Althea Garrison, who became an at-large city councilor in January to replace a member elected to the U.S. House of Representatives in November, introduced a measure this week to cap the amount landlords can charge for apartments.
Ironies abound. Garrison, 78, is a self-described conservative, yet she is calling for regulating how much landlords can charge. Also, in a state where only 33% of voters went for President Donald Trump, she is a vocal supporter of the former real estate developer who in “Art of the Deal” described rent control as “a disaster for all but the privileged minority who are protected by it.”
And, Garrison was seated on the council after getting a scant 7% of votes in the 2017 election, putting her in fifth place for the four at-large seats. But, that put her next in line when Ayanna Pressley rode a wave of anti-Trump sentiment in November to become a member of the U.S. House’s freshman class.
Yet here we are.
Boston is a city of renters, a big chunk of them students at the more than two dozen colleges and universities that call it home. Only 35% of the housing stock is owner-occupied, according to the Boston Planning and Development Agency Research Division. The gross monthly rent was $1,541 in Boston in 2017, a gain of 11% from 2010, according to a report the agency issued in January. That increase occurred even with the creation of 15,000 new housing units in the same period.

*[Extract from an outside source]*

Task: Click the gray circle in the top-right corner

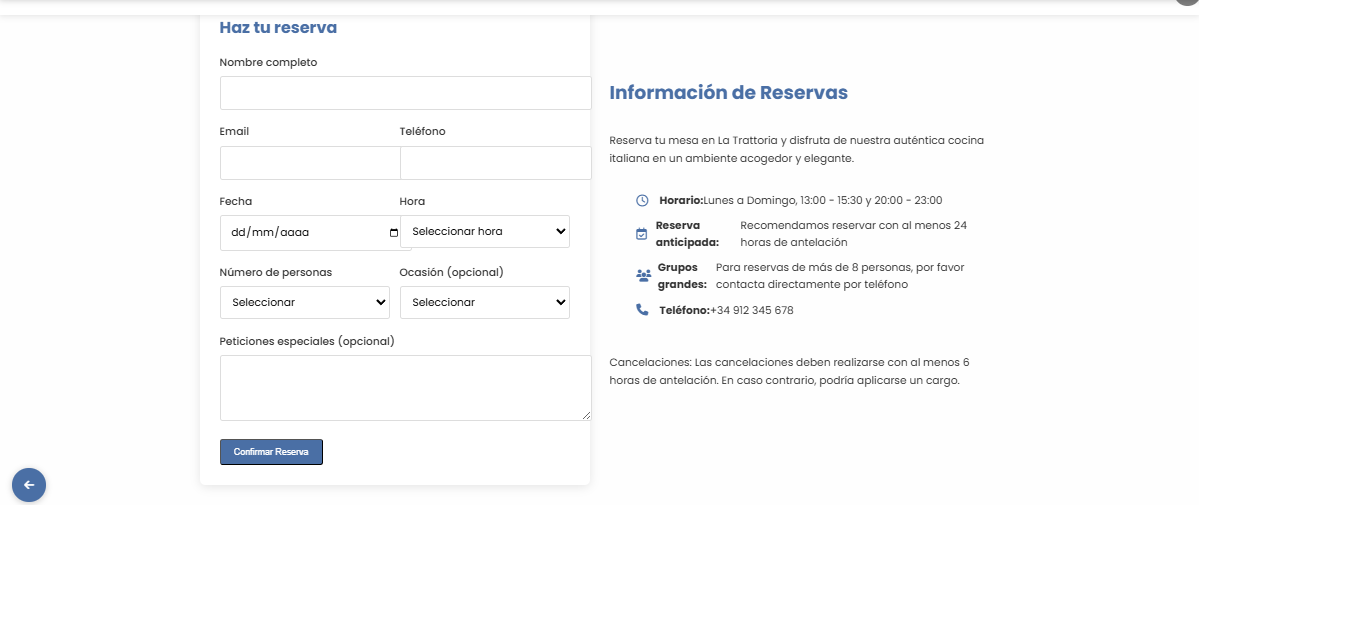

Zumper, a real estate listing site, put rents as much higher when segmented for unit size. In a March 28 report, it said the median rent for a one-bedroom apartment in Boston is $2,400 this month, making the city the fourth most-expensive market in the U.S. It's a gain of 4.3% from a year earlier. Two-bedroom units are $2,750, a gain of 1.9%, the Zumper report said.
Garrison, the city councilor, introduced a home rule petition on Wednesday to bring back rent control. In addition to winning support from the city council, it would need to be approved by the state legislature to become law.

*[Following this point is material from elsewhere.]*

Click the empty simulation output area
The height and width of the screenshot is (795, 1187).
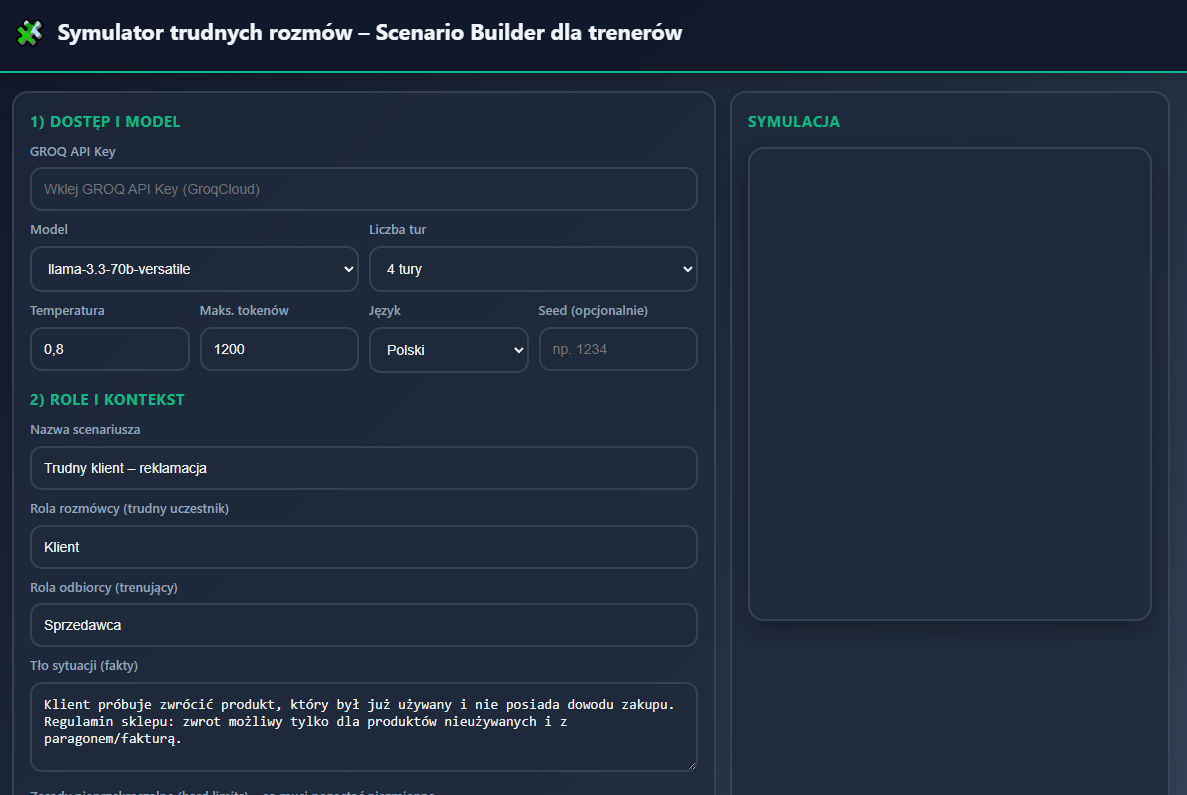coord(949,382)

Judging from a Boston Globe story on Wednesday’s city council meeting, that might be an uphill battle.
The Globe’s story said Garrison “presented her proposal as a needed tenant defense against the region’s continuing housing crisis, in which she said people are being evicted at an alarming rate without cause.”
Many renters are displaced “simply because of the greed and callousness of landlords,” Garrison said in the article.
According to the Globe’s story, three councilors – including two who are landlords – voiced concern that rent control would disincentivize property owners from improving their units, resulting in neighborhood blight.
“Homeowners who have a two-family like myself, or a three-family, have no incentive to put new coats of paint on or redo the hardwood floors if there’s an artificial cap on,” Councilor Tim McCarthy said at the meeting, according to the Globe. The article identified at least two other people on the 13-member council who are landlords.
The act offered by Garrison on Wednesday was hardly a surprise to anyone who follows her positions. When she ran, and lost, in 2017, rent control was at the top of her list of priorities.
After her January swearing-in, a Boston Herald reporter asked her what her priorities would be. She responded:
“Affordable housing — not the housing that they’re calling affordable, but it’s not affordable. It’s the same thing with the seniors. A lot of the seniors are being priced out of their homes. So, I want to make sure that they can afford to stay in the city of Boston,” she told the Herald.